WHAT THE EXERCISE ASKS —
Format the data lines as a JSON list of strings, one string per line with blank lines left out, covering only the part that opens with the line containing "Where should I click to: Click" and closes with the line containing "pos(606,415)", both included. Leave the pictures out of the answer.

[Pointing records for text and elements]

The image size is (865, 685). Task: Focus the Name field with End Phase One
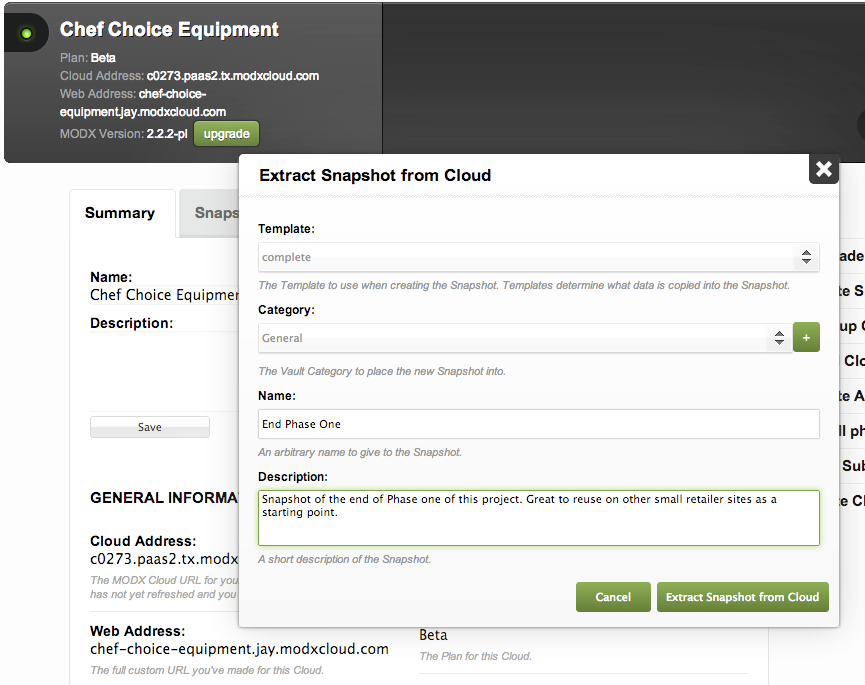[538, 424]
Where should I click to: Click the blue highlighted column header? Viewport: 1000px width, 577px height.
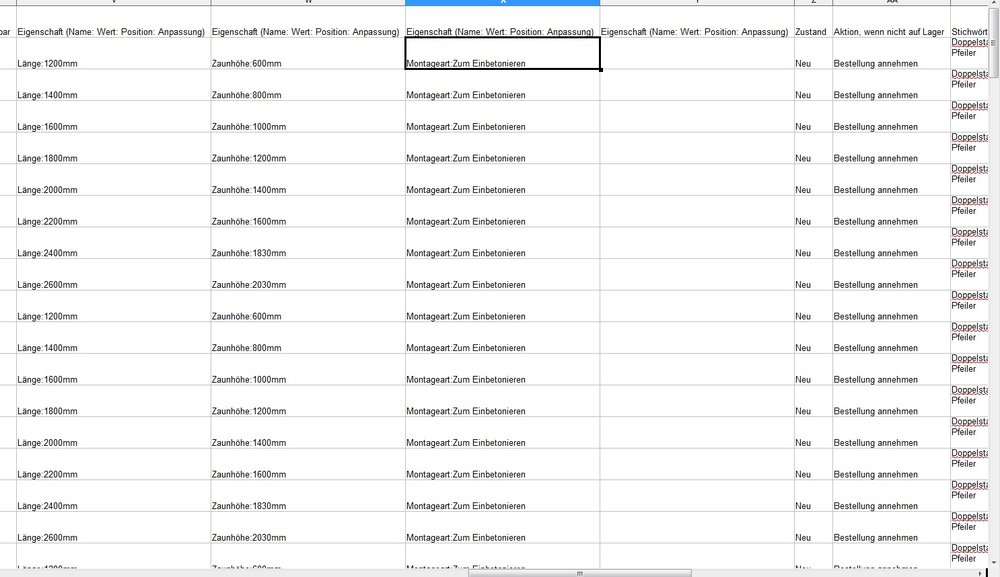[x=500, y=4]
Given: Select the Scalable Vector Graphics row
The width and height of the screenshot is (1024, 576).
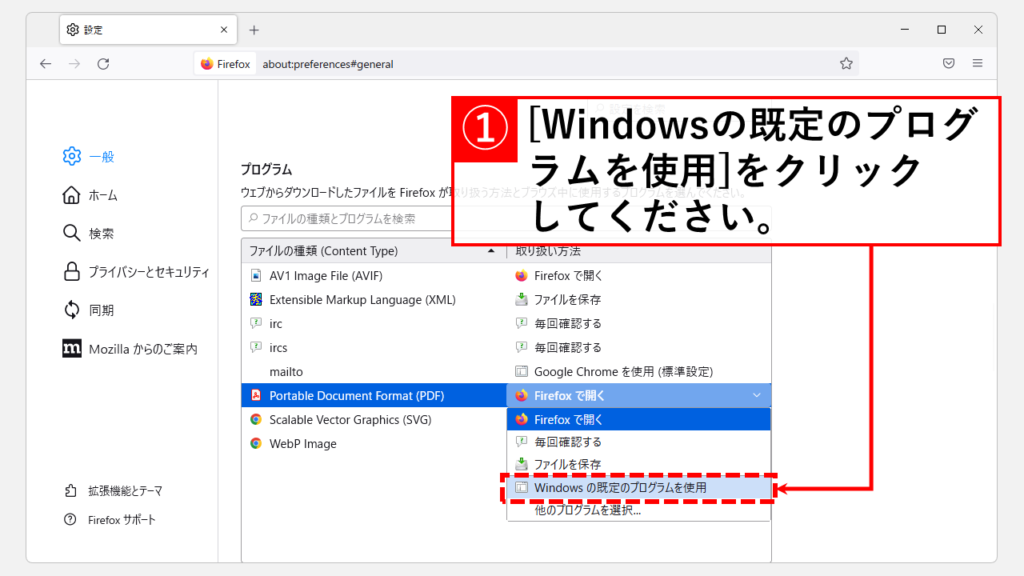Looking at the screenshot, I should 350,420.
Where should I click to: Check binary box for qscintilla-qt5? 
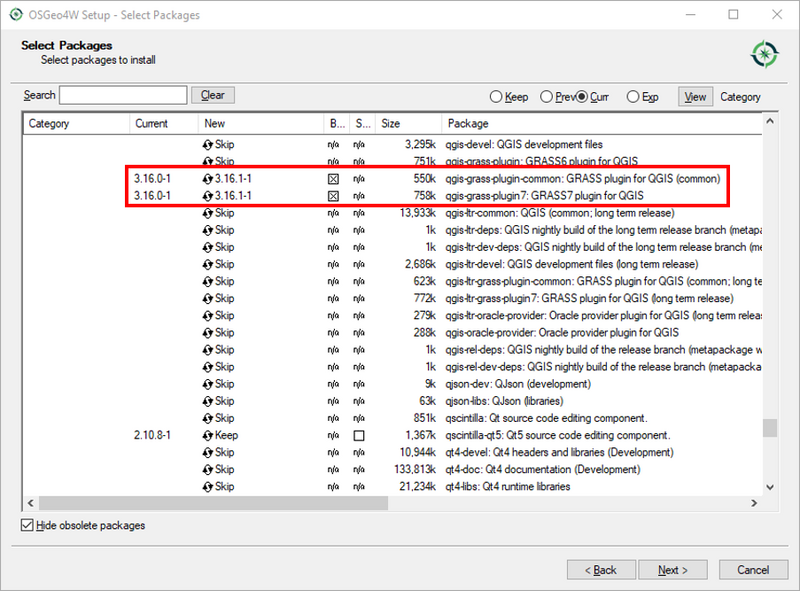click(360, 436)
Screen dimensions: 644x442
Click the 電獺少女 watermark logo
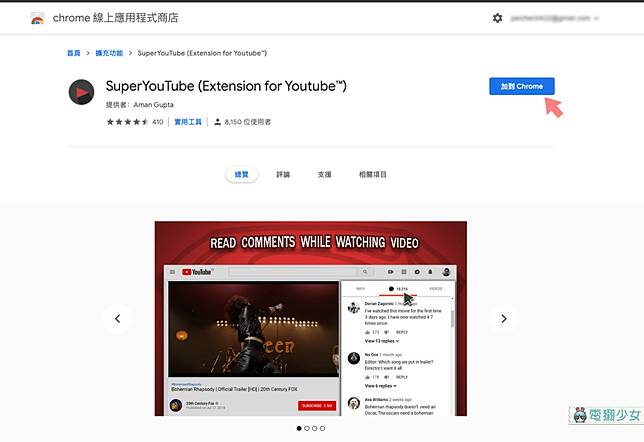pos(606,415)
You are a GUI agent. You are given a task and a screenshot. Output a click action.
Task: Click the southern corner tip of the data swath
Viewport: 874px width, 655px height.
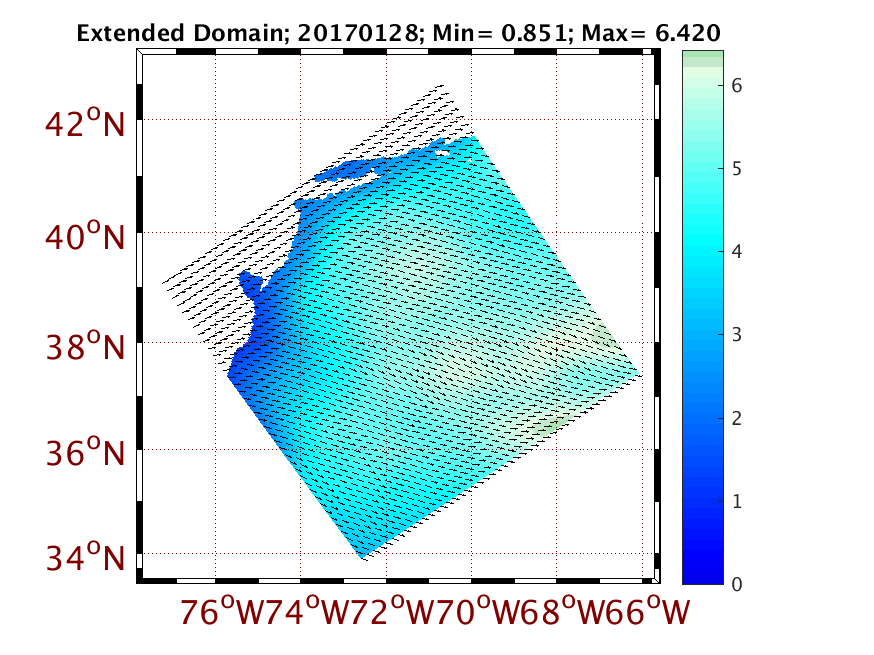coord(362,557)
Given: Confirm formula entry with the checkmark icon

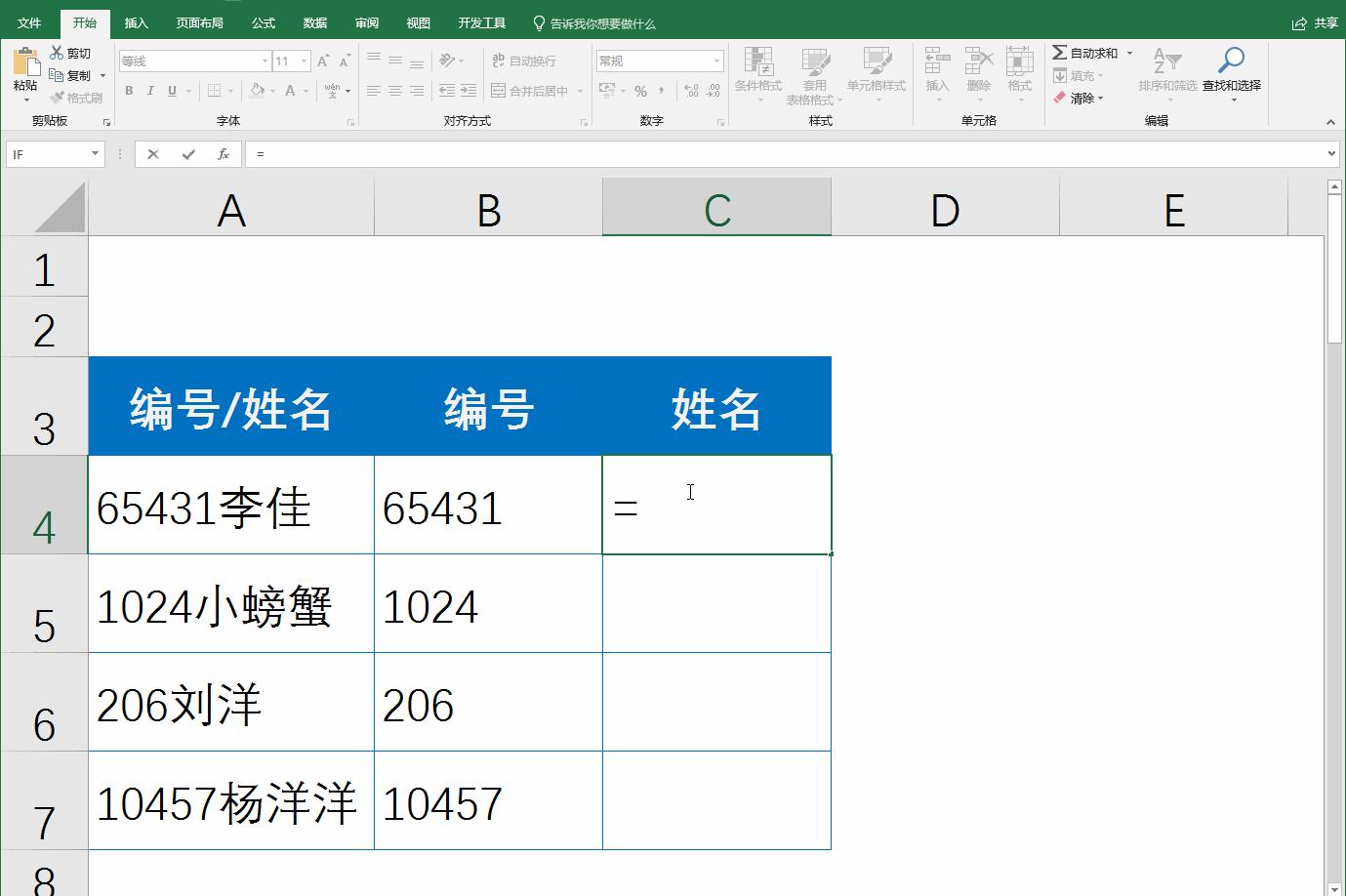Looking at the screenshot, I should click(189, 153).

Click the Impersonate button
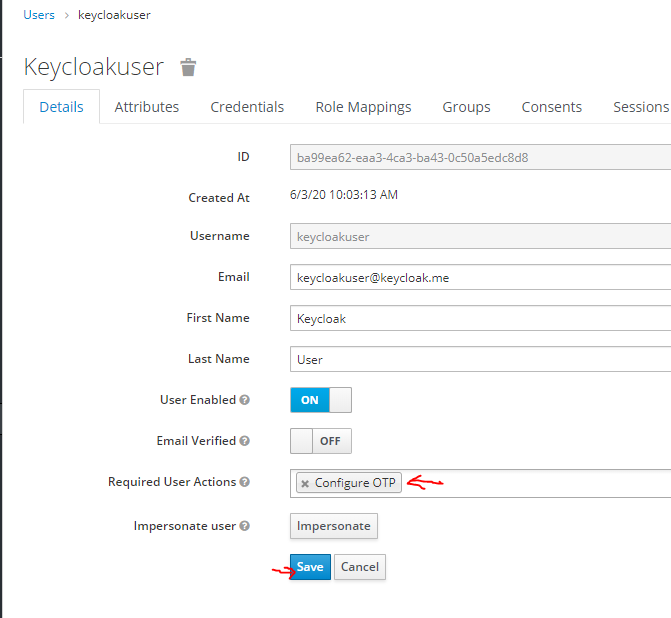(x=333, y=526)
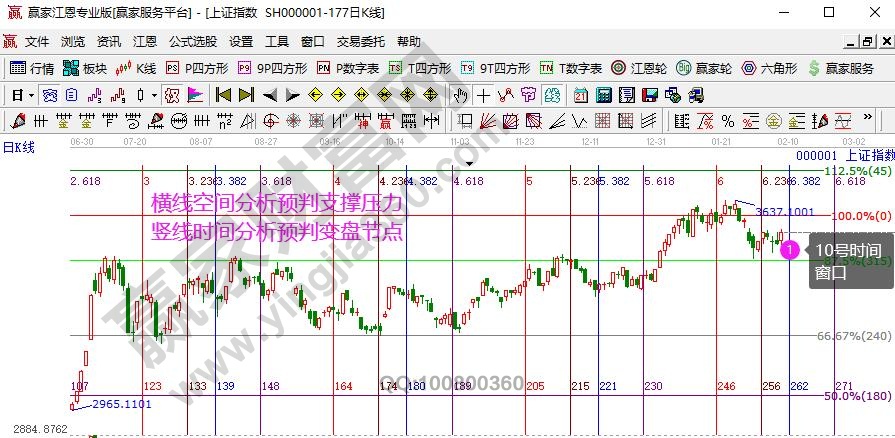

FINAL RESULT —
[
  "Where should I click to: Click the blue highlighted column header? Viewport: 1000px width, 577px height.",
  "[x=500, y=4]",
  "Given: Select the Scalable Vector Graphics row",
  "The width and height of the screenshot is (1024, 576).",
  "Looking at the screenshot, I should 350,420.",
  "Where should I click to: Check binary box for qscintilla-qt5? ",
  "click(360, 436)",
  "Screen dimensions: 644x442",
  "Click the 電獺少女 watermark logo",
  "pos(606,415)"
]